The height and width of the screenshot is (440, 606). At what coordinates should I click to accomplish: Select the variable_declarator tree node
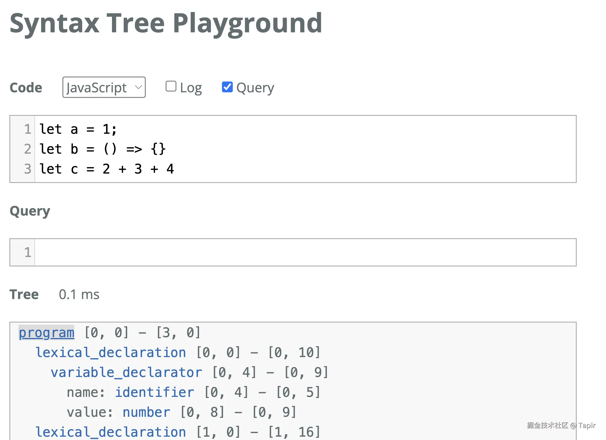126,372
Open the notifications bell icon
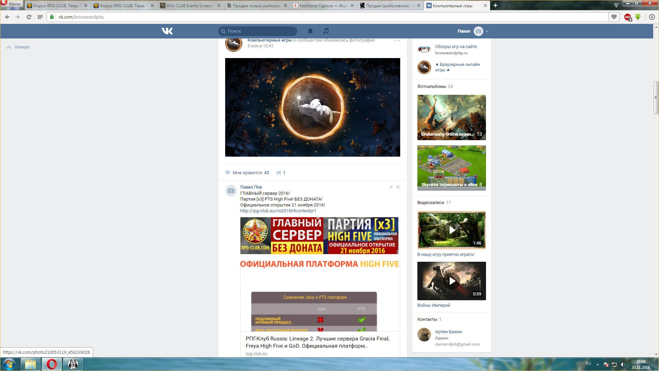 pyautogui.click(x=310, y=31)
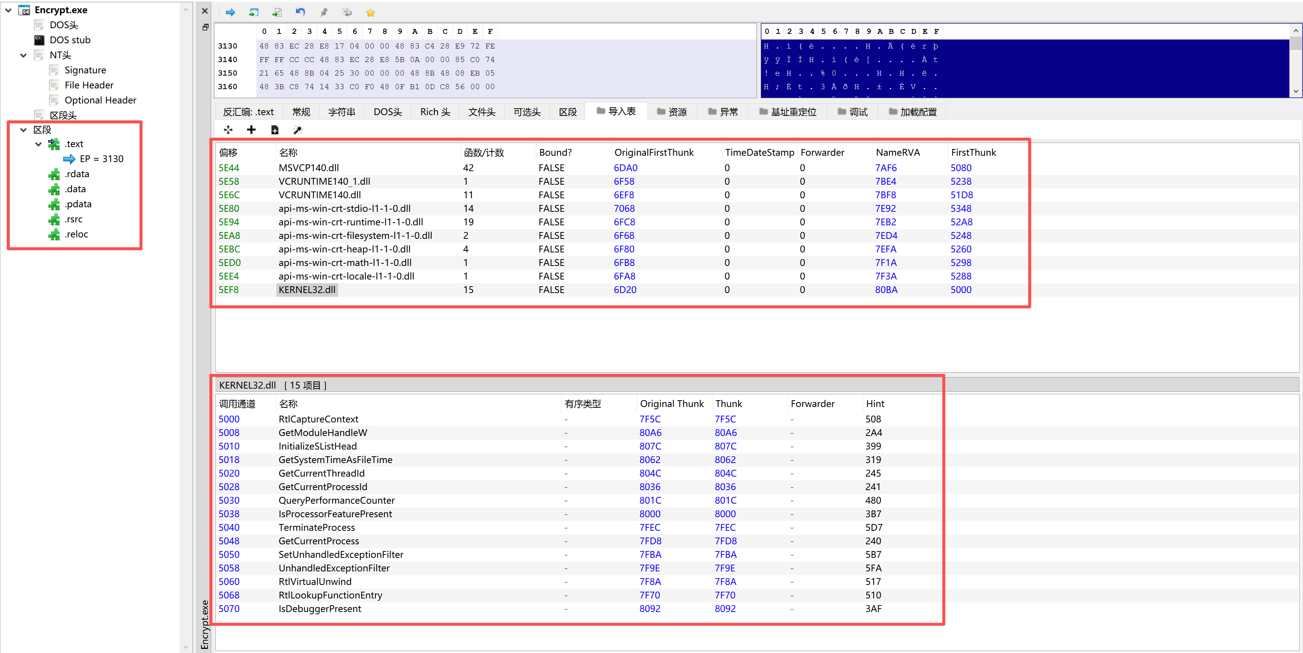The image size is (1303, 653).
Task: Select the MSVCP140.dll import row
Action: tap(309, 168)
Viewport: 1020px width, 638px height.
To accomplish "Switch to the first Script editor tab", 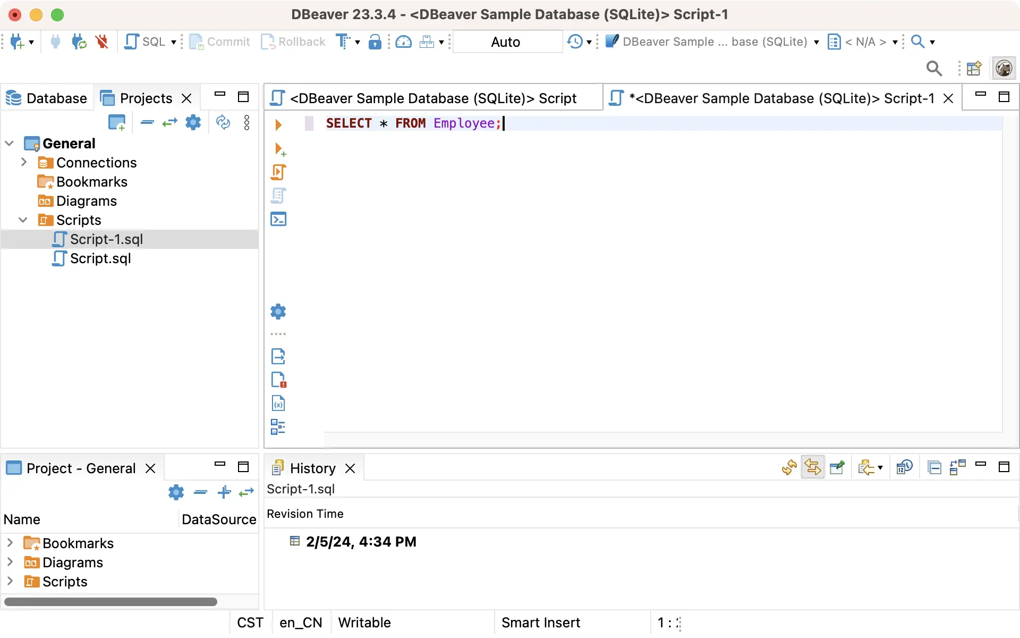I will [433, 98].
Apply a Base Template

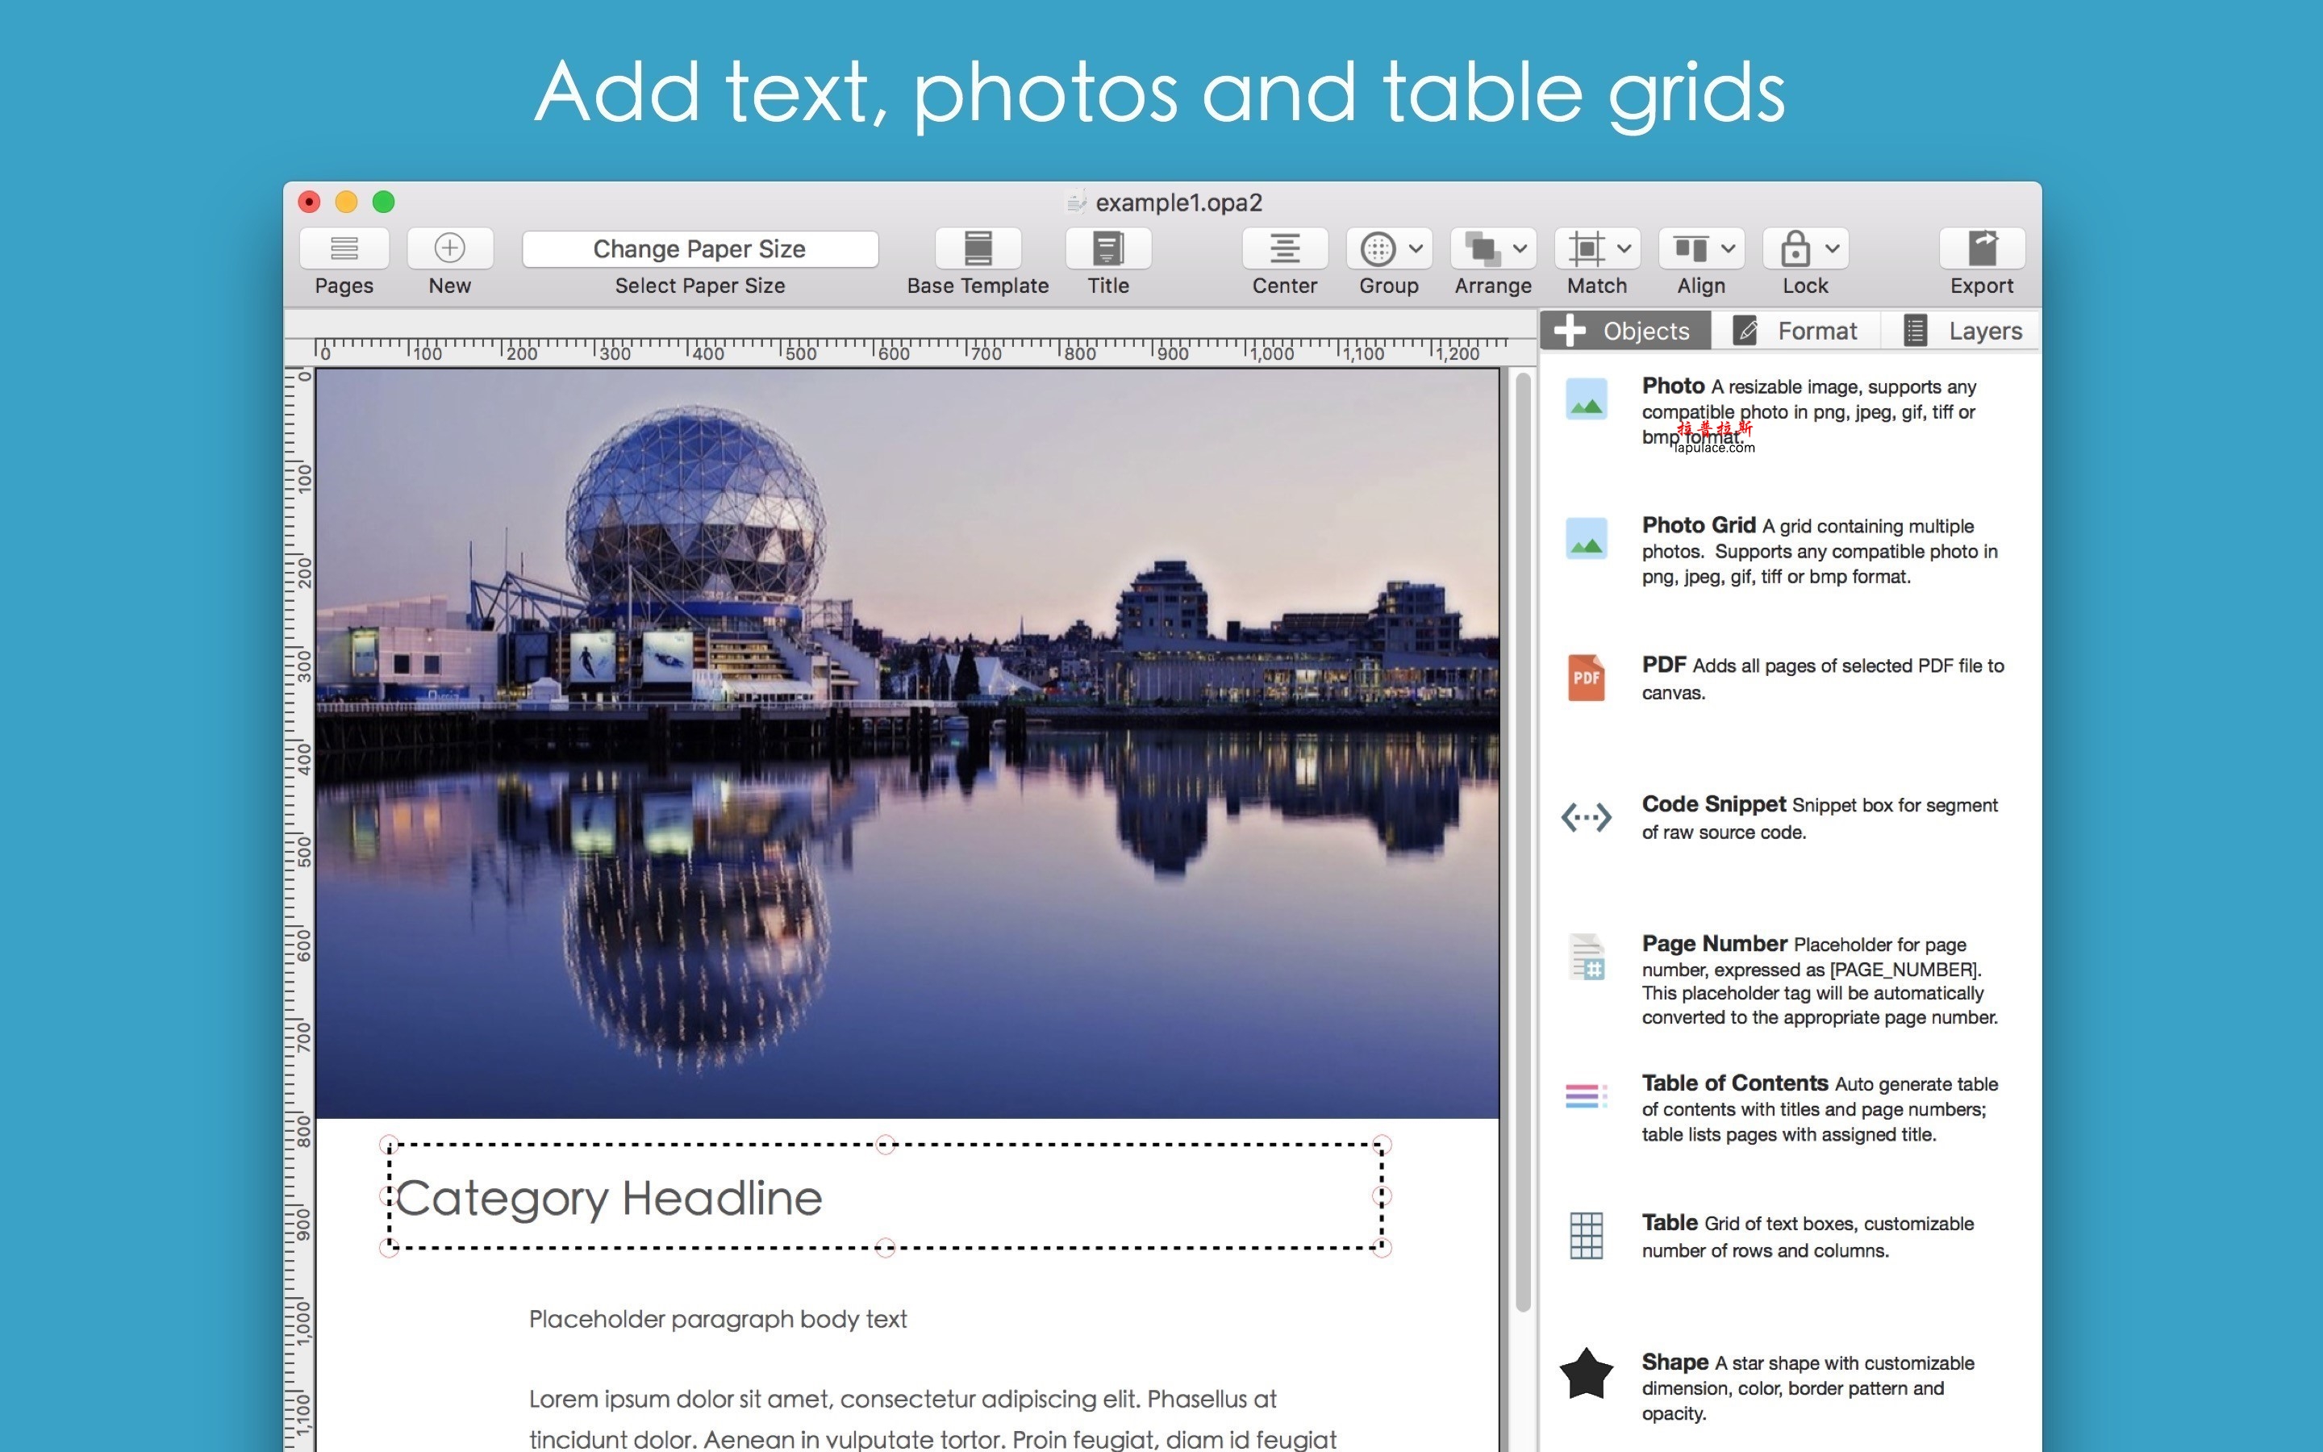[978, 248]
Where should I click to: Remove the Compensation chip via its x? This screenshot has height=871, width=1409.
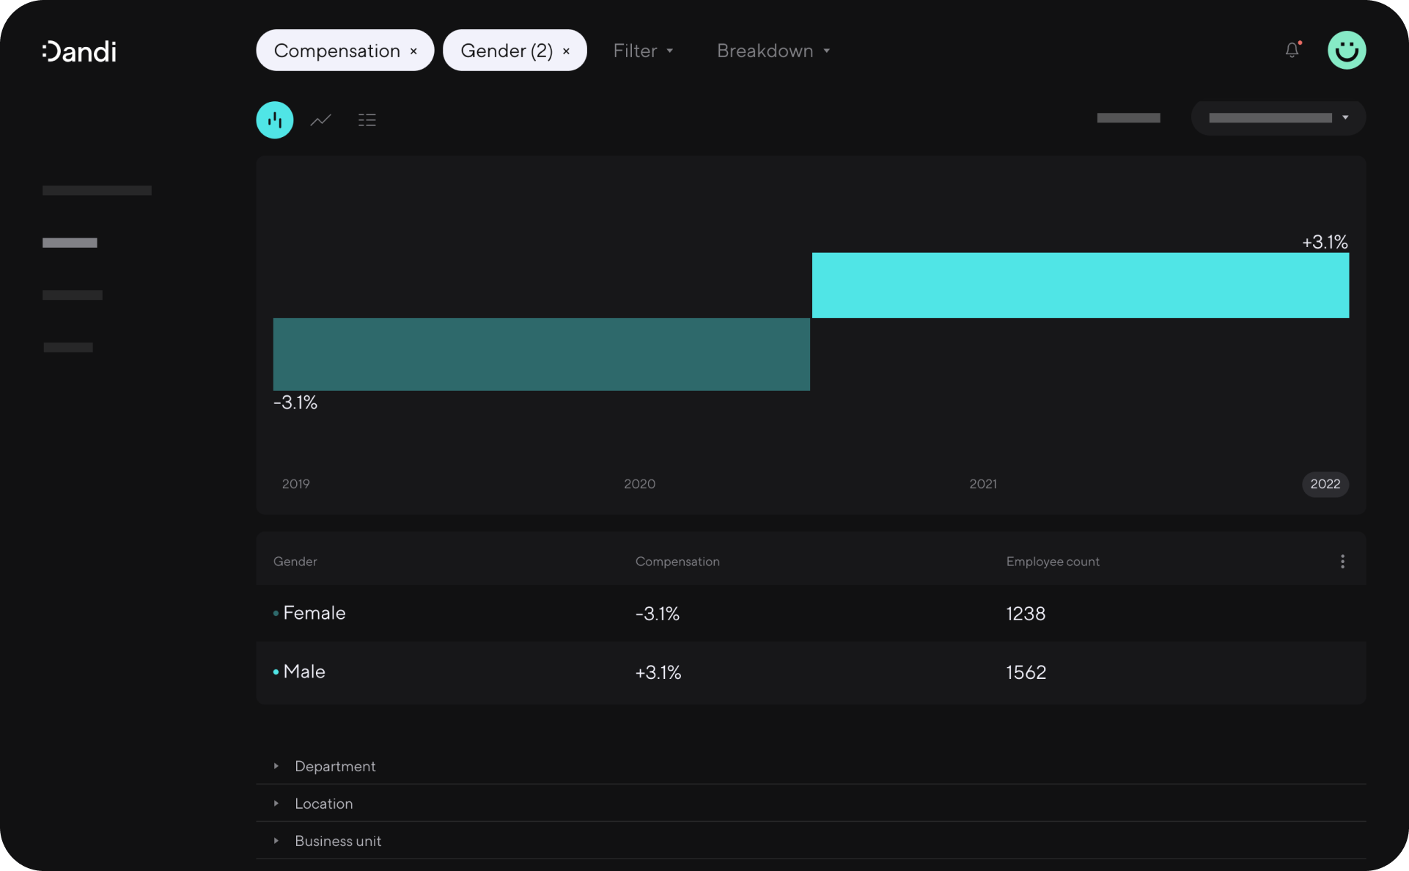click(414, 51)
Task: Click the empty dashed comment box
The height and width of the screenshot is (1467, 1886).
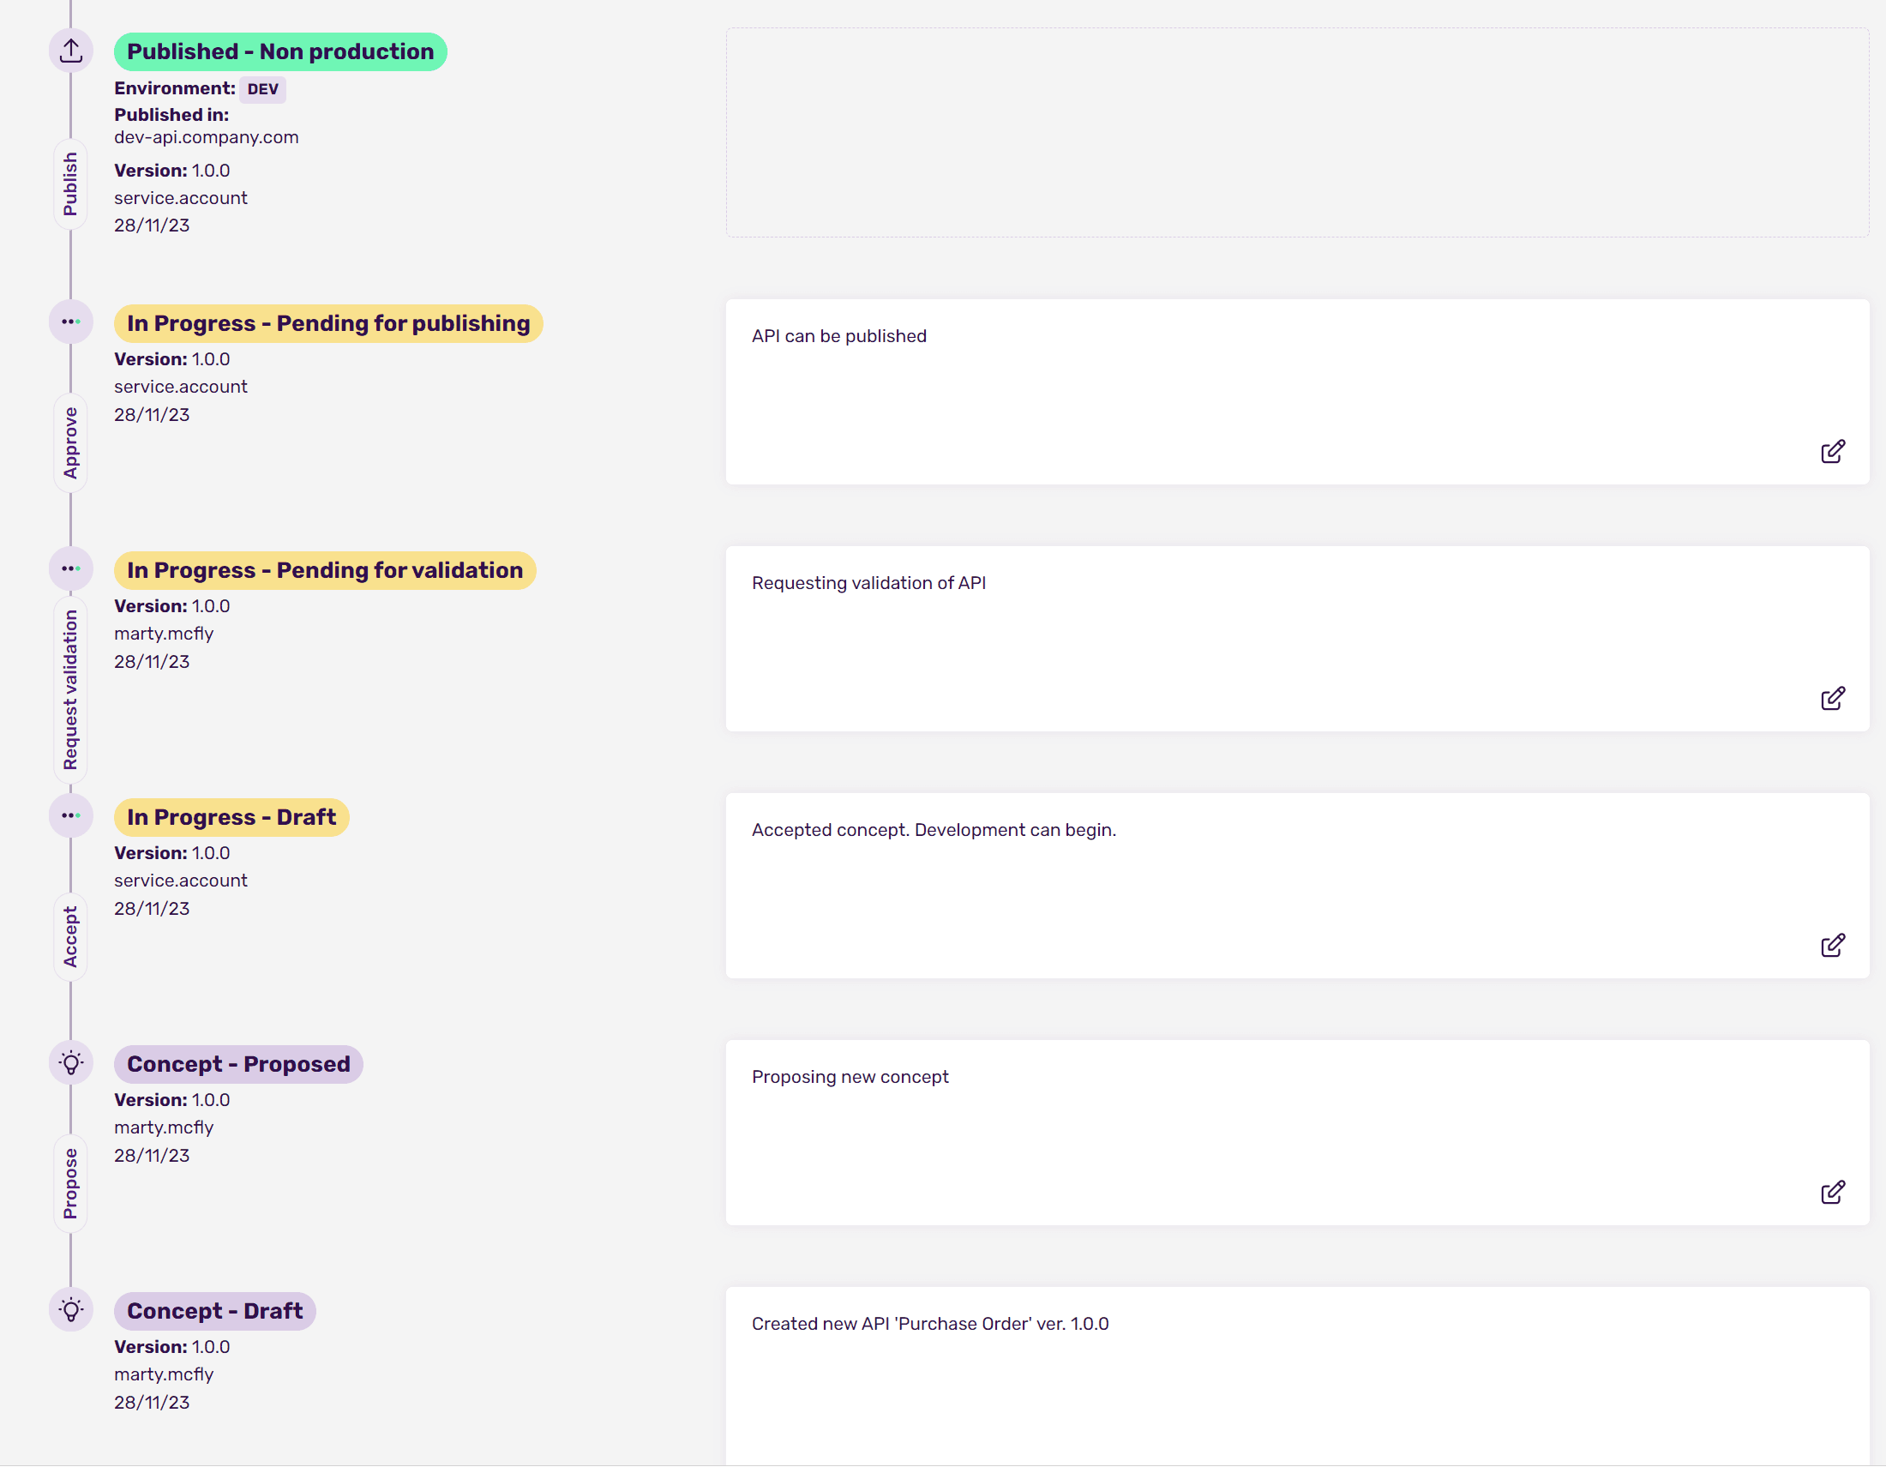Action: click(1297, 133)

-----

■ **WHAT TO WORK ON**:
Could you retype exactly, and only, the lines running from the one with "Task: Click the empty dashed comment box" to the last line of the listing, while leaving any pictures out?

■ **RESPONSE FOR THIS EXERCISE**:
Task: Click the empty dashed comment box
The height and width of the screenshot is (1467, 1886).
Action: click(1297, 133)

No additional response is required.